Last week, Bill Kristol wrote his final column for the New York Times, and it’s probably safe to say that no one will miss him. Even conservatives found his column galactically dull—unsurprising, dutiful recapitulations of Republican conventional wisdom—and on occasion filled with strange errors. If the Times could have let him go earlier, it probably would have. It’s hard to imagine that Kristol’s presence expanded the paper’s readership by a single person.
In the last fifteen years, the Times has made Herculean efforts to transform itself into a national paper, and according to the most recent filings with the SEC, it has succeeded, gaining roughly 140,000 readers on weekdays and 230,000 on Sundays outside the metro region. But it has lost more than that locally, suggesting that one might have come at the expense of the other. The paper has found itself caught in a paradox: The more it tries to be a national brand, the more it finds itself trapped in a niche of its own defining. The Times’ strength—and weakness—is that it remains a paper for Upper West Siders, whether they live on the Upper West Side or not.
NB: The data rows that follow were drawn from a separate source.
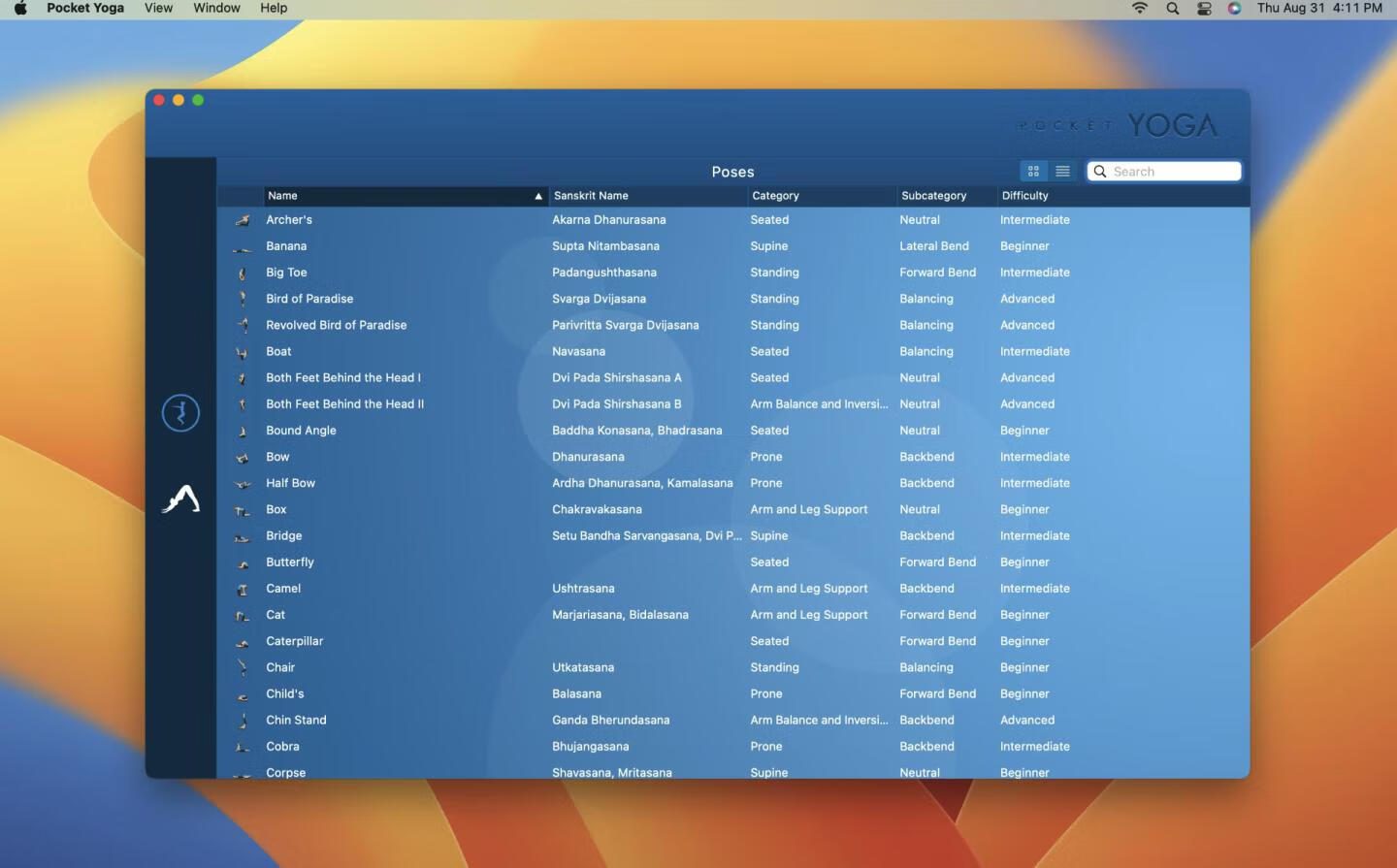The image size is (1397, 868).
Task: Open Spotlight search in the menu bar
Action: point(1173,8)

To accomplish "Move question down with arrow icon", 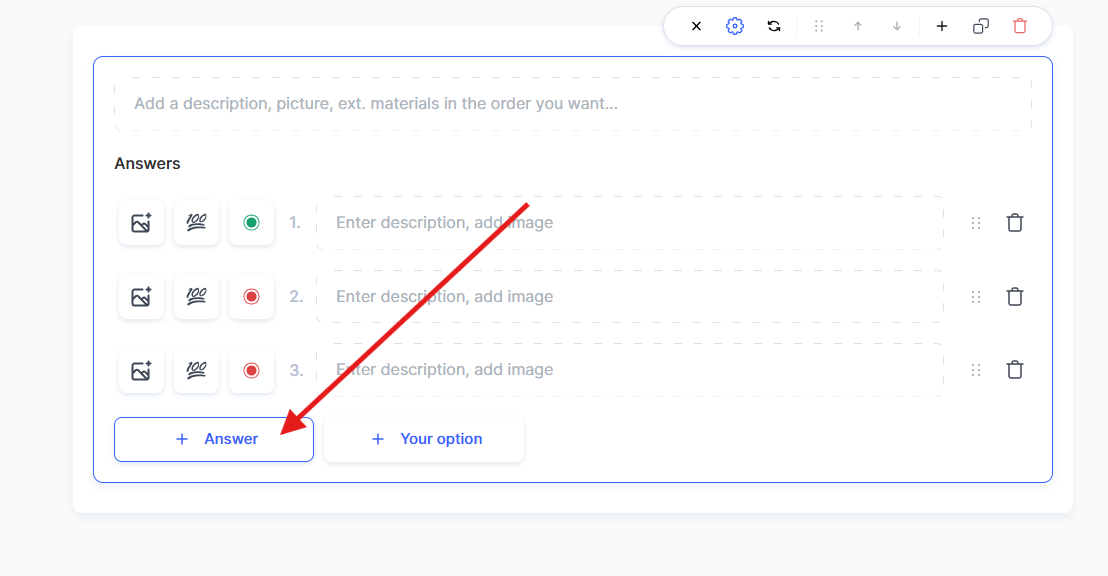I will tap(897, 26).
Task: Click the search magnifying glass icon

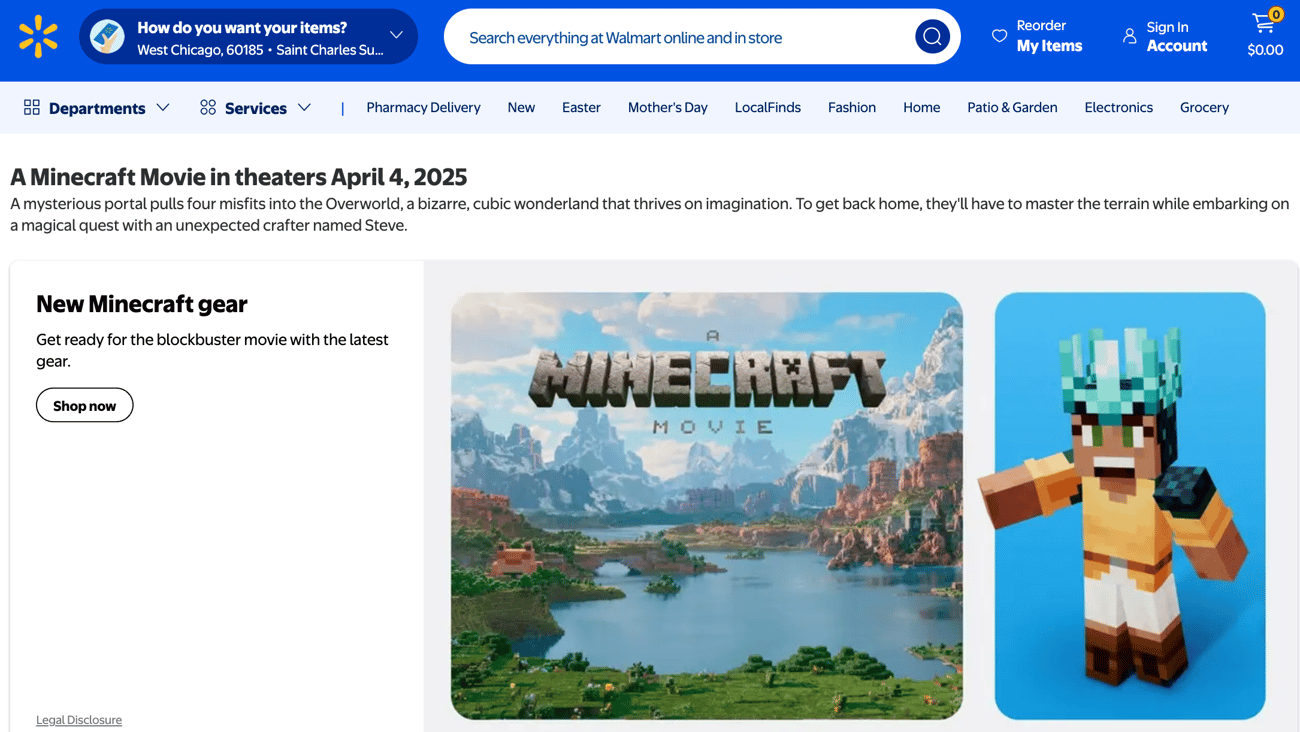Action: pos(932,36)
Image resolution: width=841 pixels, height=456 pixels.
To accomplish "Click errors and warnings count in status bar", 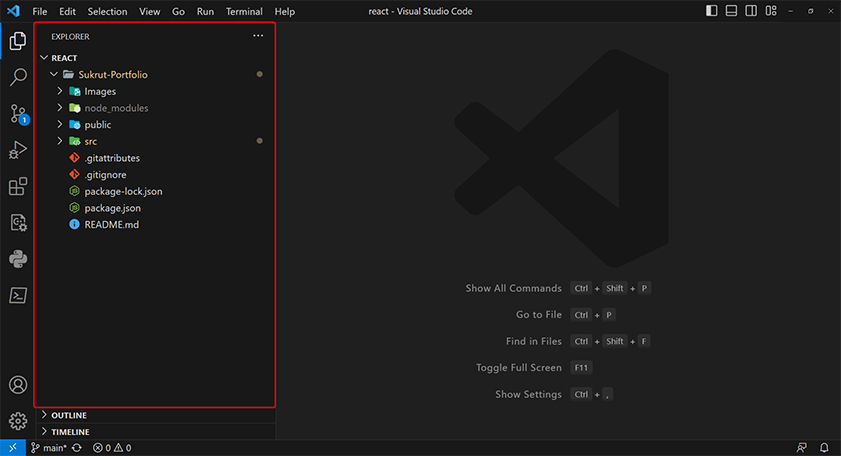I will [x=112, y=448].
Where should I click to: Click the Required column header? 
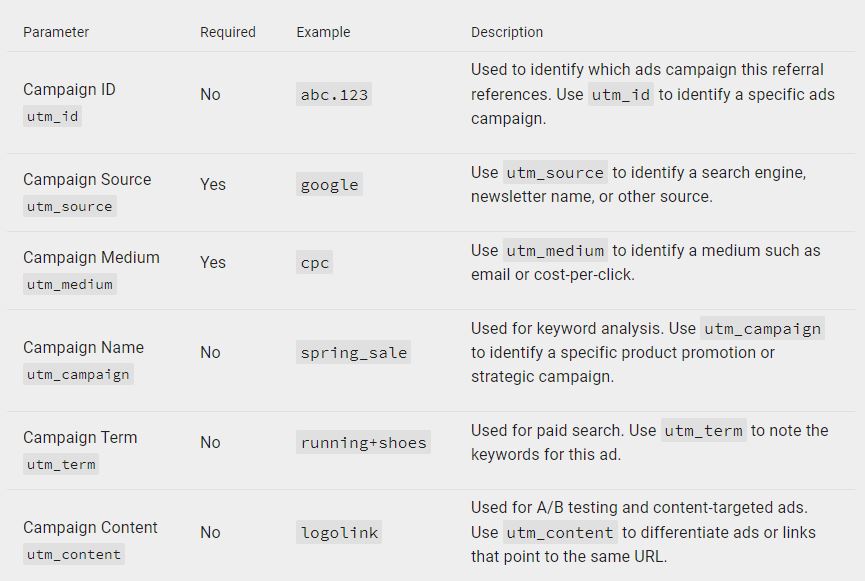coord(227,32)
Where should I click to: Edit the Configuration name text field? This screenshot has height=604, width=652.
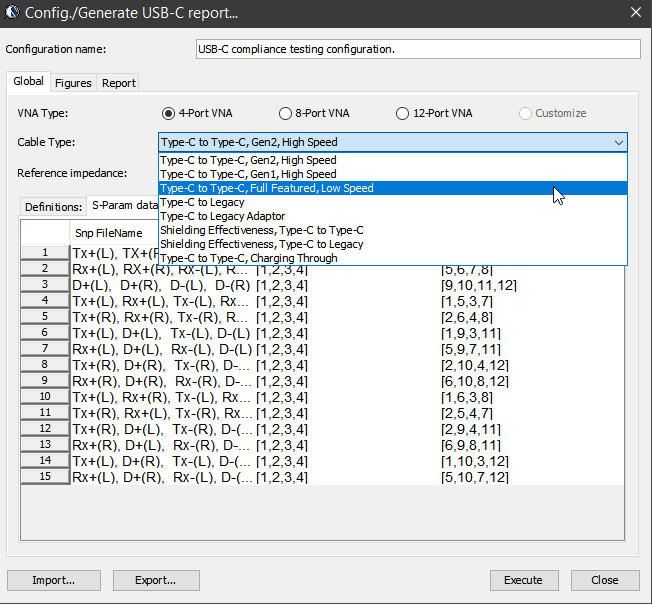(417, 49)
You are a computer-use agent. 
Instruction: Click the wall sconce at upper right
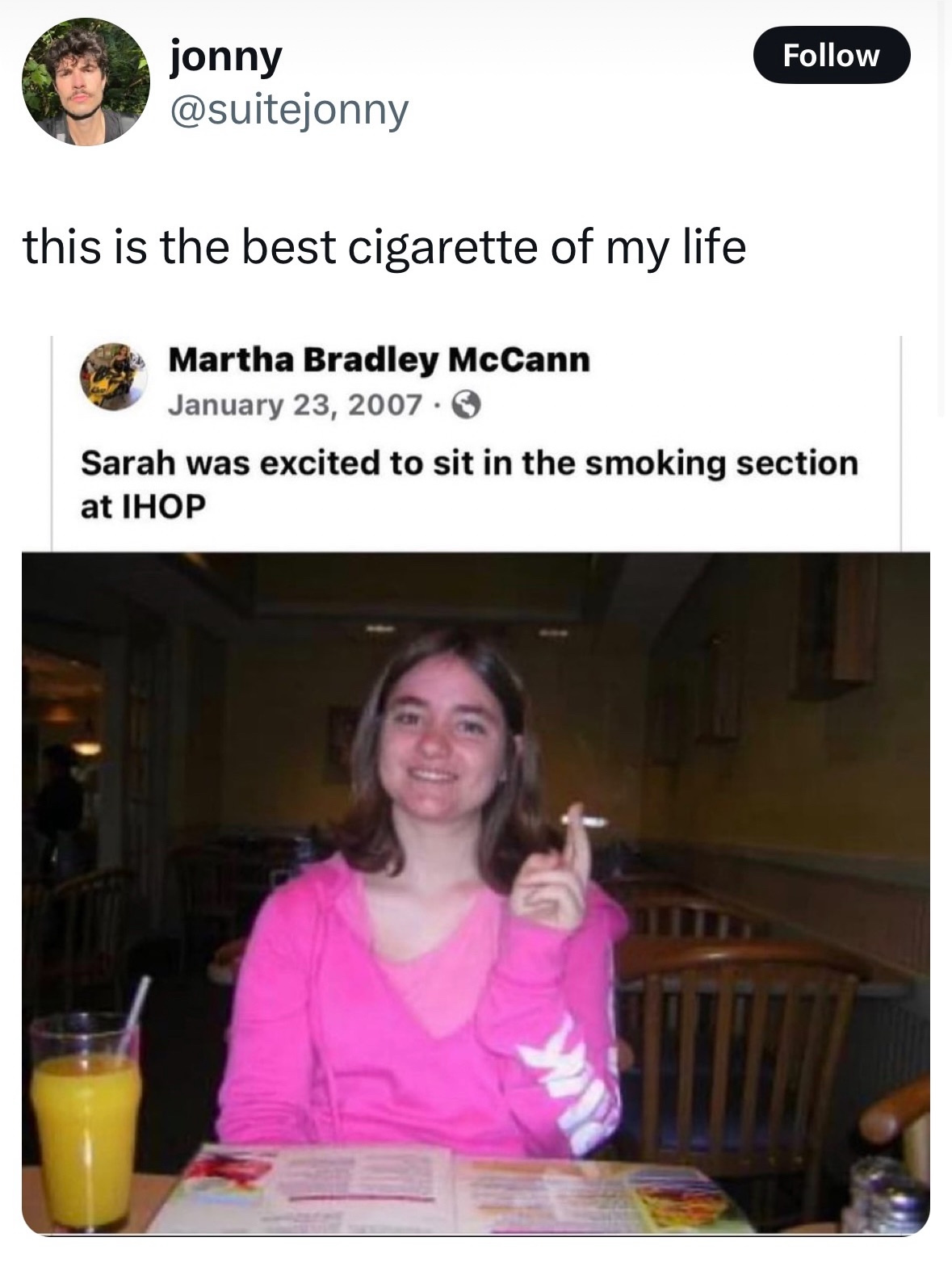click(835, 620)
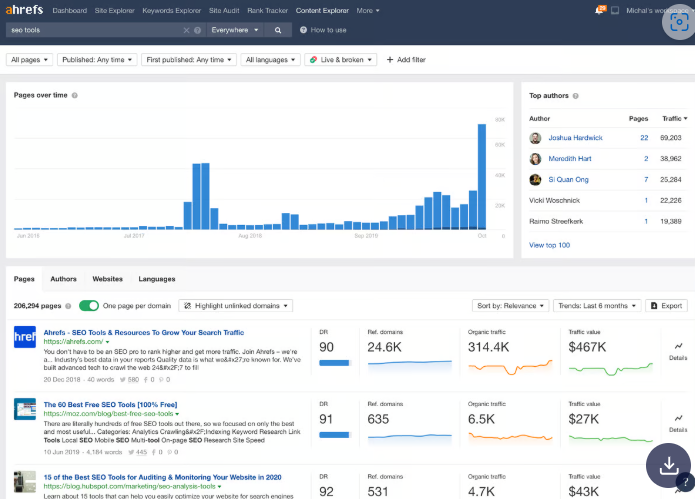Open the Trends: Last 6 months dropdown
Image resolution: width=695 pixels, height=499 pixels.
click(x=596, y=305)

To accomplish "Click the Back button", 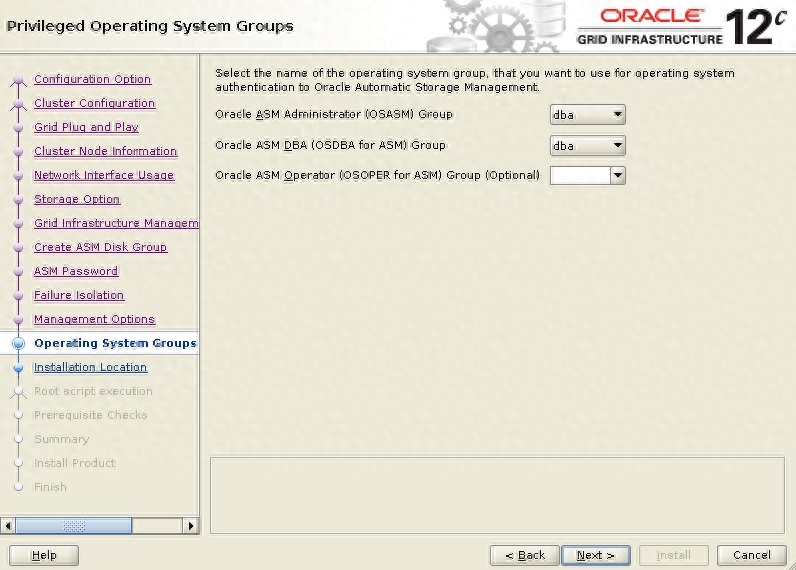I will coord(524,555).
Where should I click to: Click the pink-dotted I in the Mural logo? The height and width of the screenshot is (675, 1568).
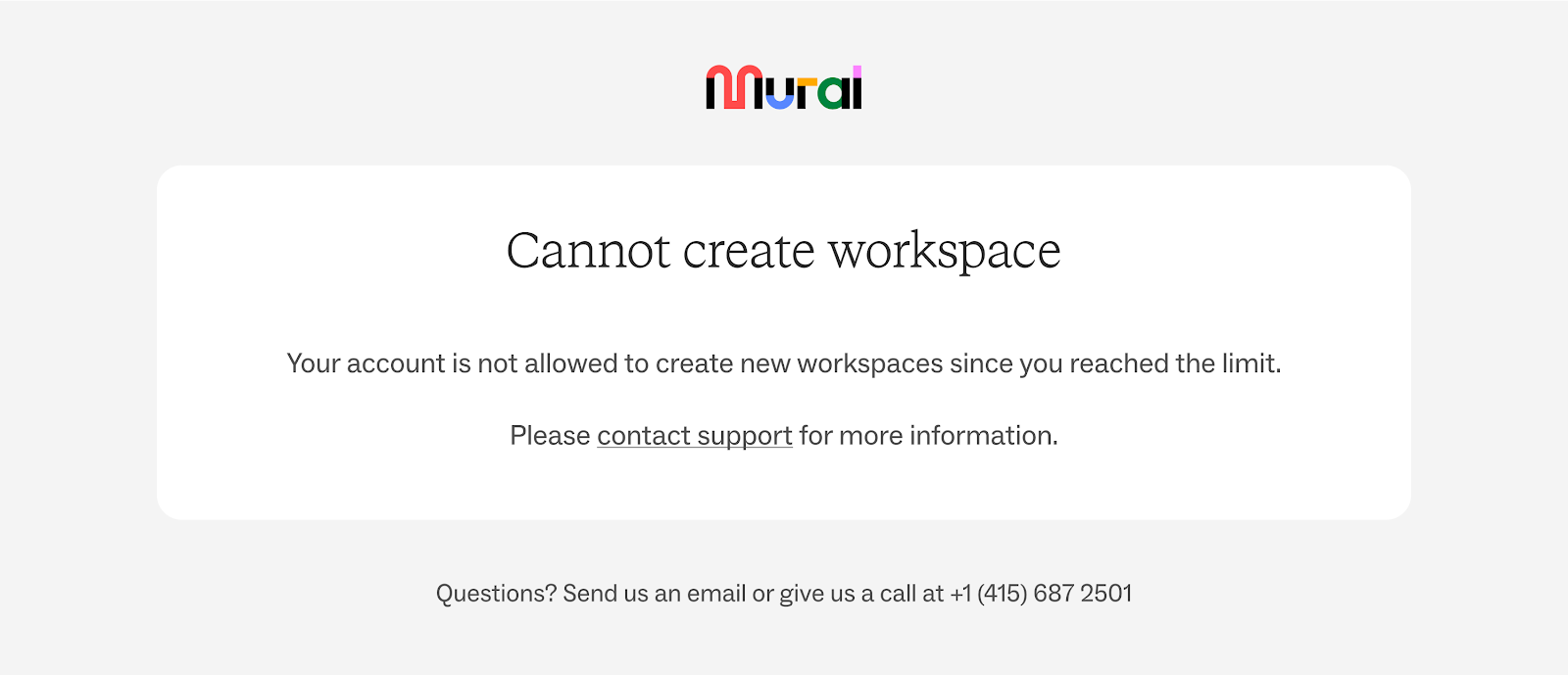857,87
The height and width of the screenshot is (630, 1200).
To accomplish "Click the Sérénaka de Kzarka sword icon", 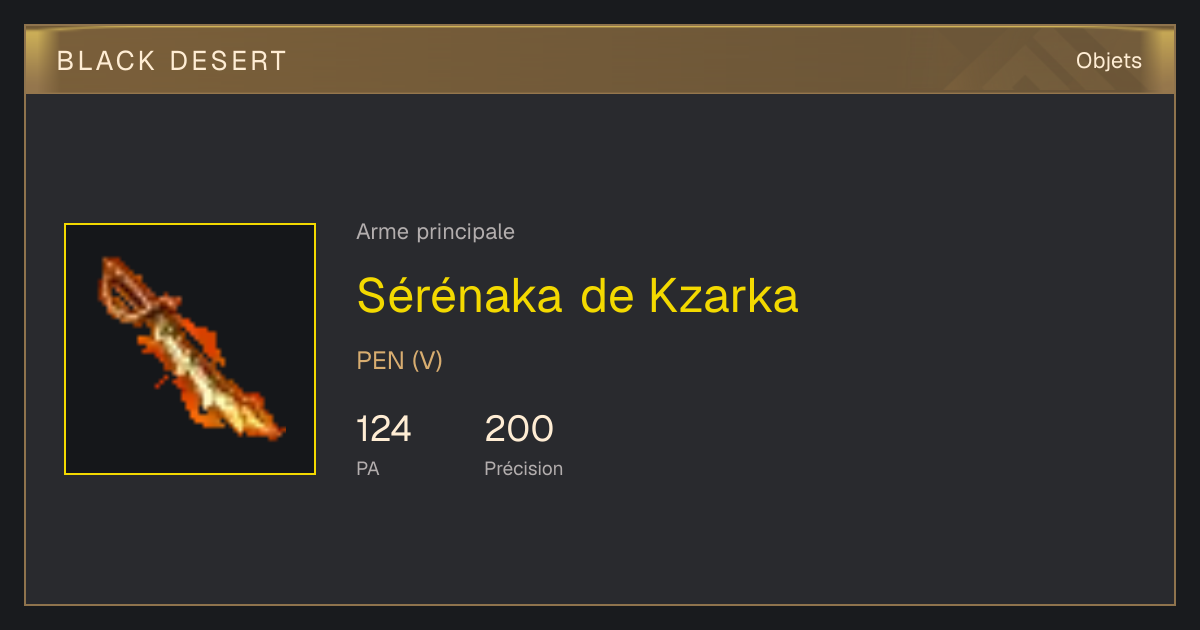I will point(190,349).
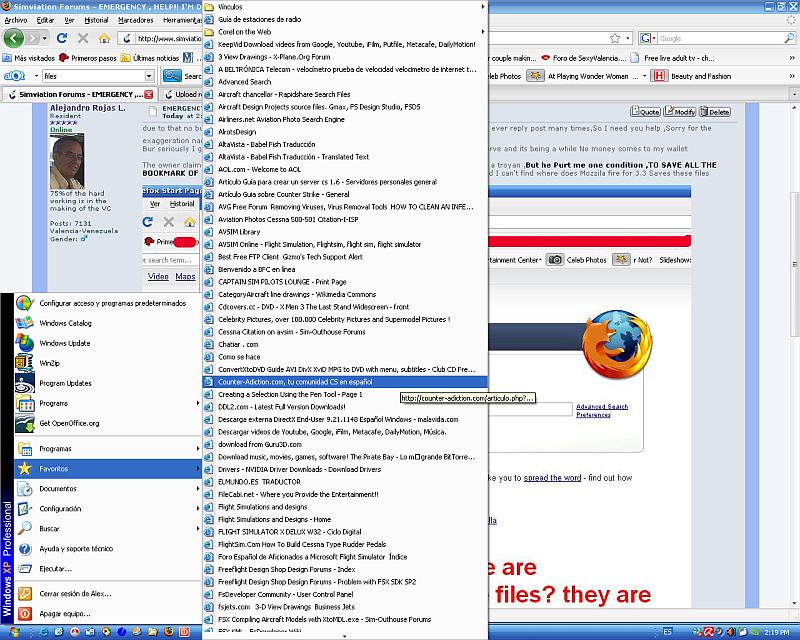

Perhaps the problem is that the Times thought it should be like the Washington Post, which has a raft of conservative columnists. But the Post, while it may have bureaus flung all around the country, is ultimately a local paper, in large part for official Washington—the tight-cravatted lobbyists of K Street and the agency lifers, the young people in think tanks and the congressional aides in their pearls. And many of those readers lean to the right. So the Post has Charles Krauthammer and George Will, Michael Gerson and Robert Samuelson and Robert Kagan. And this month, the Post announced it would be hiring … yes, Bill Kristol.
Which is not to say that Times readers don’t like conservatives. They just like conservatives they can take home and introduce to their families (or maybe Paul Krugman’s family). David Brooks is the sort of Republican whose column a self-respecting liberal can read without wanting to hurl things in the aftermath—an Obama enthusiast, a Palin critic, a careful questioner of GOP shibboleths. He’s a vocal supporter of gay marriage and abortion rights. And he’s just as apt to be writing about culture as politics.
The Times may even have thought it’d be getting the same cuddly conservative intellectual when it hired Kristol. Like Brooks, he was a known quantity: a quotable source during the Bush I era (he was Dan Quayle’s chief of staff), the scion of New York intellectuals. But it didn’t, and the Republican party line that Kristol was peddling was an embarrassment. It was the year of Bush’s Götterdämmerung, of Palin, of Obama.
So now the Times will try again. It’ll recruit Christopher Caldwell or Ross Douthat or Megan McArdle, and maybe that’ll work out. But if the paper is smart, it’ll capitulate to its destiny and hire the ultimate nonconservative conservative, Stephen Colbert. Maureen Dowd already handed him her column once—“I Am an Op-ed Columnist (And So Can You!)”—and it was a hit. Hiring Colbert would even give a boost to the international edition. After all, isn’t he French?